Tujuan A
Sebutkan semua pihak yang, menurut artikel tentang Merdeka Belajar, mendapat "percikan" untuk bergerak berkat kebijakan itu.
Tujuan B
Salin dengan tepat bagian artikel tentang Merdeka Belajar, mulai dari "Bayangkan, saat ini" sampai dengan "menjadi nilai akhir.".
Tujuan C
Dalam artikel tentang Merdeka Belajar, episode ke-20 kebijakan itu bernama apa?

Bagian Dokumen
--------------------------------------------------
”Dunia Persilatan” Merdeka Belajar Local
Kebijakan Merdeka Belajar berpotensi menciptakan kekerasan struktural, yaitu pada sekolah-sekolah dan kampus-kampus yang tidak mampu mengikuti balapan kebijakan Merdeka Belajar.

Ilustrasi
Tak menunggu waktu lama bagi Mas Menteri Pendidikan, Kebudayaan, Riset, dan Teknologi untuk terus menggulirkan kebijakan Merdeka Belajar yang digagasnya. Sejak diluncurkan pada akhir tahun 2019, beragam gebrakan telah dilakukan. Keseluruhan kebijakan Merdeka Belajar itu kini telah mencapai episode ke-20, yaitu Praktisi Mengajar.
Kebijakan Merdeka Belajar itu memang semacam dorongan atas mandeknya pengelolaan pendidikan selama ini. Dengan kebijakan Merdeka Belajar, institusi pendidikan dan peserta didik, baik mahasiswa maupun pelajar, mendapatkan semacam ”percikan” untuk bergerak. Dan, itu menjadi stimulan yang mencengangkan.
Bayangkan, saat ini mahasiswa dapat kuliah sampai satu semester di luar program studinya. Bahkan, dapat menempuh belajar di luar negeri tanpa takut kehilangan waktu menyelesaikan studi karena kegiatan tersebut akan dikonversi menjadi nilai akhir.
Baca juga : Merdeka Belajar Kampus Merdeka dan Roh ”Universitas”
--------------------------------------------------
Bahan Tersedia

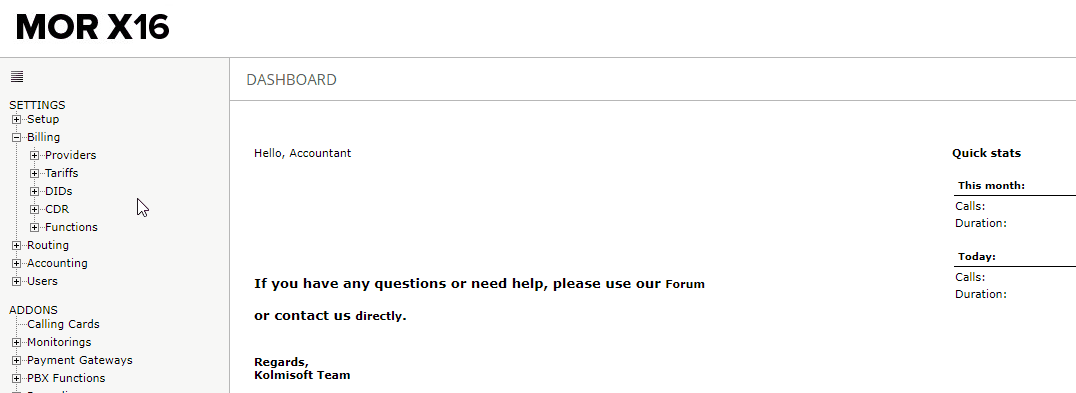Expand the Providers plus icon
This screenshot has width=1076, height=393.
[34, 155]
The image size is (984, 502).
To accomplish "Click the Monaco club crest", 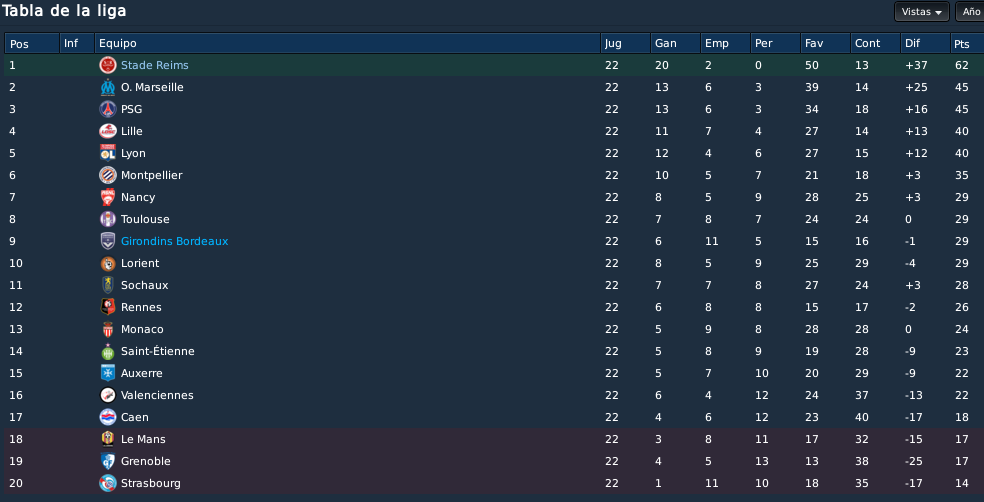I will pos(108,329).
--------------------------------------------------
Jawaban Tertulis A
Institusi pendidikan, mahasiswa, dan pelajar (dua yang terakhir disebut sebagai peserta didik).

Jawaban Tertulis B
Bayangkan, saat ini mahasiswa dapat kuliah sampai satu semester di luar program studinya. Bahkan, dapat menempuh belajar di luar negeri tanpa takut kehilangan waktu menyelesaikan studi karena kegiatan tersebut akan dikonversi menjadi nilai akhir.

Jawaban Tertulis C
Praktisi Mengajar.